Australian schools flock to new internet management gateway

Blue Reef eliminates need for blocking sites, monitors student internet usage

The need for greater flexibility and striking a balance between privacy of students and a duty of care have been two of the reasons behind the deployment of a new education-focused internet management gateway, three IT managers have said.

The deployment of Blue Reef’s Sonar internet platform at Saint Ignatius' College, Grace Lutheran College and St Peters Girls' School came about for different reasons at each of the schools, with St Ignatius College Riverview’s head of ICT, Peter Anderson, saying his school made the move after previous software reached the end of life.

Head of IT at Grace Lutheran College, Peter Kellet, said his school was looking to upgrade from an open source platform while gaining extra technical support.

“We had an open source solution previously that was quite heavily customised on the site,” he said. “… the benefits of the [Blue Reef] solution, is that there is much more support available.”

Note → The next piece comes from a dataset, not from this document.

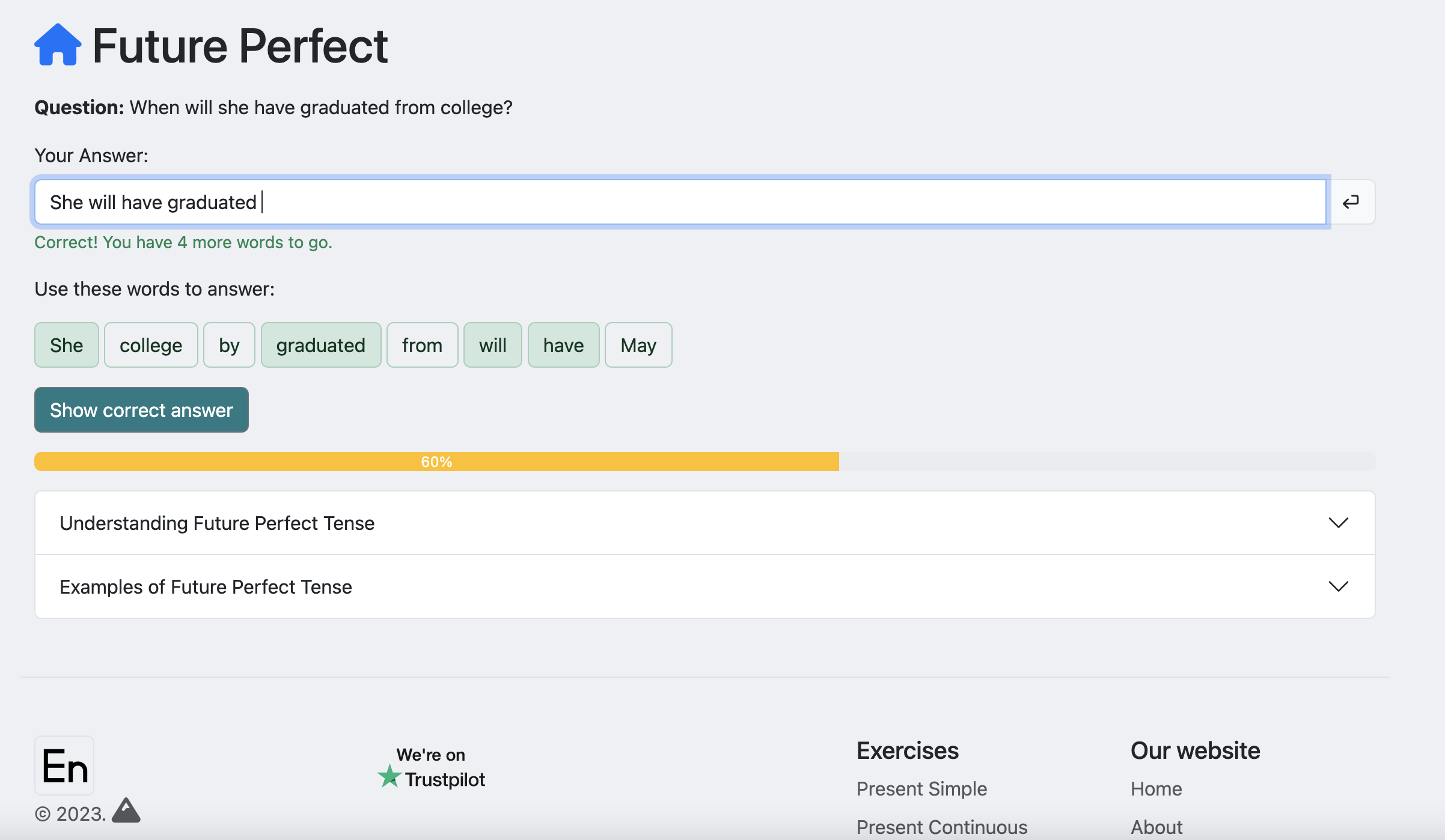Expand Understanding Future Perfect Tense section
Viewport: 1445px width, 840px height.
click(217, 523)

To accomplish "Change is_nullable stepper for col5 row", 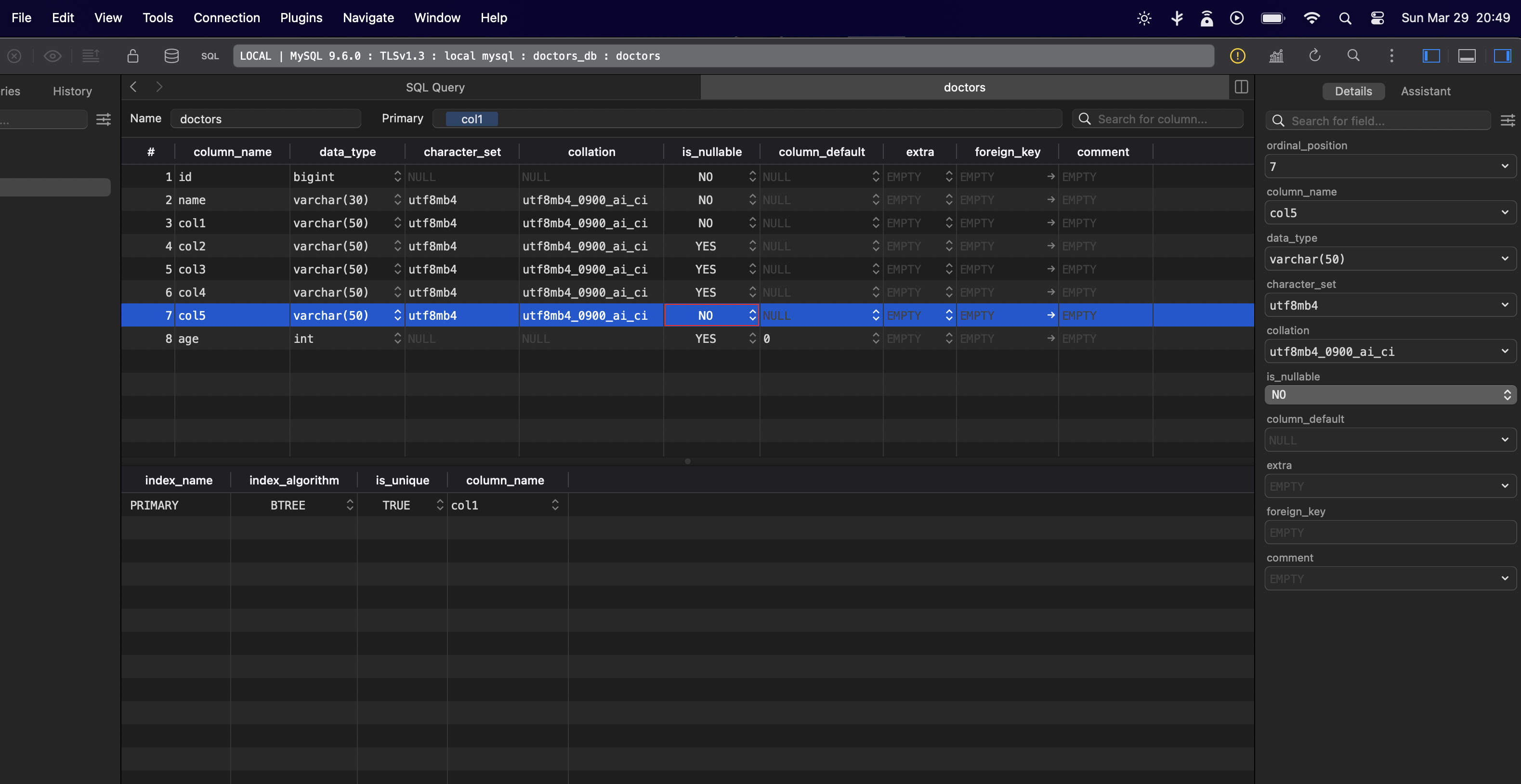I will click(752, 315).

Network manager at St Peters Girls' School, Shayne Harmsen, said the appeal for him was in Blue Reef’s remote filing system.

“The first reason we selected Sonar was not for its firewall security type stuff that it does do, but for its remote filing system,” he said. “What that enabled us to do is to allow our students and staff to access their internal home drives in a browser.”

The platform is primarily a self-service portal that allows staff, students and guests to monitor their internet usage and track compliance against a school’s internet terms-of-use.

Across each of the three schools, the Blue Reef filtering system took a minimal amount of time to implement, with all three IT managers saying the process took two to three days.

“We planned a lot of that in advance and we were doing it on virtual machines rather than physical hardware,” Anderson said.

Harmsen said while the implementation was brief, some further editing was needed after this.

“Obviously there is a lot of tweaking for the next few months to edit it down,” he said.

Anderson said he chose to use Blue Reef because of the direction the company was heading in and its usability.

“It ticks off a lot of our boxes,” he said. “We had commenced using content filtering with another provider in the cloud and while that actually could be shown to work, there were quite a few hassles with it.”

Anderson said the platform could be viewed as a key element in the classroom of the future and a viable alternative to blocking students from accessing certain sites.

“We wanted to decrease the blocking but increase the value of the monitoring so that a parent has a pretty good handle on what their child is doing,” he said.

The Blue Reef platform looks at the time each student spends on a certain website, Anderson said.

“One of the things not very well done by anyone, and that’s because it’s hard to do, is to not look only at download quantity on sites, but also look at the time [a student] spent on the site,” he said.

“Educationally, blocking isn’t the greatest thing in the world. It’s a bit like saying ‘anything we think isn’t good for a student, we try to completely make it impossible for them to get near it'.

"… when they rock into uni, they aren’t going to have everything blocked for them, so we need to gradually prepare them about how to work in an environment where there are things that they need to avoid.”

Kellet agreed that the platform suits the classroom of the future, with information collected about students being done both at home and school when students are using a school computer.

“The solution by Blue Reef filters content not only on campus but at home,” he said. “We’re trying to provide some form of security for parents where students have their own devices that might work across several networks.”

The issue of technology in schools was discussed at a Dell education roundtable last year, with IT leaders and education officials agreeing that technology is still being viewed in a Web 1.0 paradigm by many educators.